6. Limitations and Trade-offs¶

Dependence on supervised task data to build task-gram tables
Requires labeled input–output examples to mine pairs. For MMLU and GSM8K they mine from test sets due to limited or absent training splits (Appendix D), which is acceptable for analysis but would not be suitable for training-time interventions.
Pair mining quality and thresholds
Embedding similarity can admit spurious matches or miss paraphrases; performance depends on threshold γ_T and chosen embedding model (LASER/E5) (Appendix D).
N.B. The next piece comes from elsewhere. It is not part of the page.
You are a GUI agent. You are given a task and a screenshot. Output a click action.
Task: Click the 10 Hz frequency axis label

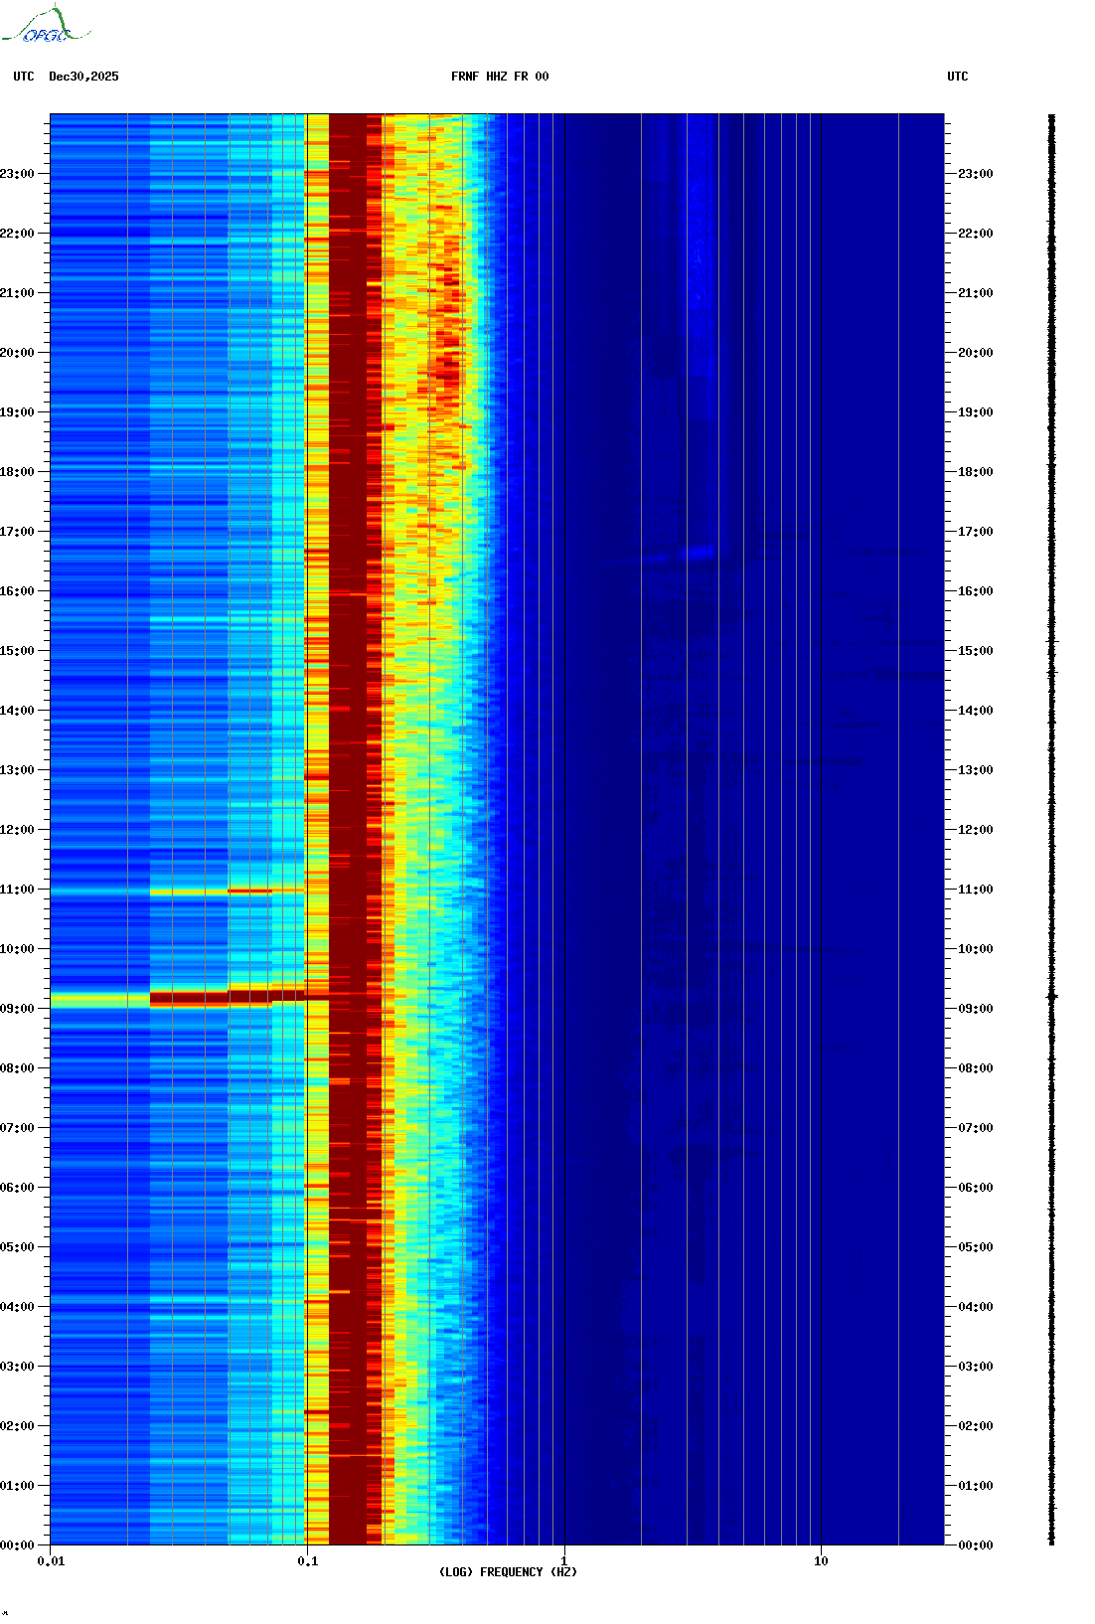pos(821,1561)
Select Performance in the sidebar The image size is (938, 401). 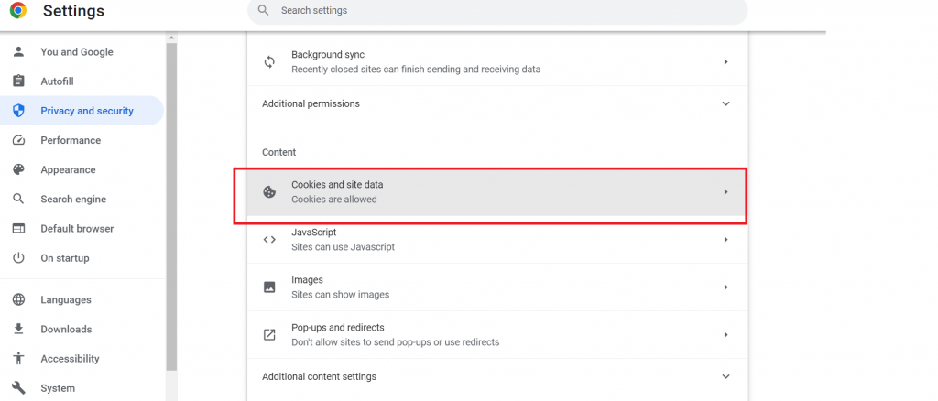click(x=71, y=140)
Figure 6 shows robustness for TriviaQA, but broader sensitivity analyses would be useful.
Document-level co-occurrence as a proxy for dependency
Counting co-occurrence in the same document does not prove a functional relation; unrelated mentions in long documents can inflate counts. The gradient influence analysis (Section 6) partially addresses this but is approximate.
Corpus and tooling scope
Analyses are on The Pile (≈207B tokens) with Pythia, and Dolma/OLMo only for GSM8K. The paper notes current tooling (WIMBD/∞-gram) limits scaling to even larger corpora like full Dolma by default (Appendix A).
Causality and compute constraints
Influence tracing uses a limited number of retrieved documents (R=50) and available checkpoints (Section 6), so results are indicative rather than exhaustive.
Metrics for GSM8K
Because Pythia’s GSM8K accuracy is very low, the paper reports BERTScore on CoT (Section 4). This measures surface similarity to reference solutions, not correctness; it’s a proxy for distributional tendencies.

7. Implications and Future Directions¶

How this changes the landscape
Provides a scalable, task-aware attribution lens for LLM behavior—moving beyond verbatim checks to distributional alignment grounded in pretraining data (Definitions 1–3; Figures 1, 4). This reframes capability analysis as a comparison of probability distributions, not just text overlaps.
Practical applications
Prompt design: Encourage or discourage memorization by shifting prompt n-gram statistics toward or away from pretraining distributions (Section 7; Table 1).
Data curation: Identify which subsets of pretraining data likely drive knowledge vs. reasoning capabilities, guiding targeted augmentation or filtering.
Privacy and safety: Since memorization is strongest for knowledge-intensive tasks (Figure 4, TriviaQA), auditing and red-teaming should prioritize these regimes for potential leakage.
Evaluation: Use task-gram alignment as an auditing tool to detect when test performance is driven by corpus frequency vs. genuine generalization.
Research directions
Better pair mining: Replace static embedding thresholds with learned alignment models, multilingual paraphrase mining, or causal discovery to reduce spurious pairs (Appendix A).
Beyond document-level counts: Incorporate structural cues (e.g., cross-sentence dependency parsing, layout, citations) to capture richer relations.
Larger corpora and newer models: Extend WIMBD-like search to multi-trillion-token corpora (Dolma) and modern models; compare instruction-tuned vs. base models systematically.
Finer-grained influence: Integrate the gradient influence estimator with retrieval to attribute predictions to specific documents/snippets in real time.
Task generalization map: Build broader taxonomies linking task characteristics (rarity, compositionality) to memorization/generalization profiles; use them to predict scaling behavior a priori.

In short: Figure 4 and Figure 5 together show that factual QA aligns tightly with pretraining distributions and training influence, while translation and math reasoning do not—indicating that LLMs recall for simple knowledge tasks but must generalize for harder, reasoning-centric ones. The task-gram LM (Definitions 1–2; Figure 1) is the key mechanism that makes this analysis feasible and more explanatory than ∞-gram baselines.